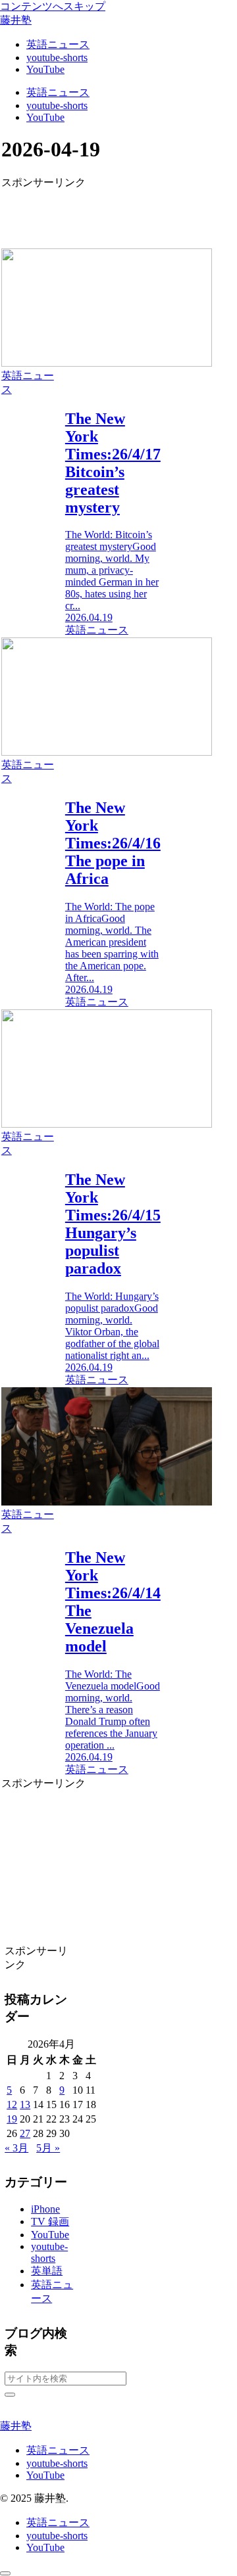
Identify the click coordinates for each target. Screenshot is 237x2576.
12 (12, 2104)
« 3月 (16, 2147)
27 (25, 2133)
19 (12, 2119)
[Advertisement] (81, 209)
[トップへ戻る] (5, 2573)
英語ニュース (58, 2450)
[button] (10, 2395)
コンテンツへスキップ (52, 6)
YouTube (45, 2475)
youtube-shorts (57, 2463)
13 (25, 2104)
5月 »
+ + +
■ Assignment:
Your response should reproduce the entire listing verbatim, minus the pictures.

■ Exercise result:
Identify the click coordinates for each target. Screenshot is 237x2576.
12 (12, 2104)
« 3月 (16, 2147)
27 (25, 2133)
19 (12, 2119)
[Advertisement] (81, 209)
[トップへ戻る] (5, 2573)
英語ニュース (58, 2450)
[button] (10, 2395)
コンテンツへスキップ (52, 6)
YouTube (45, 2475)
youtube-shorts (57, 2463)
13 (25, 2104)
5月 »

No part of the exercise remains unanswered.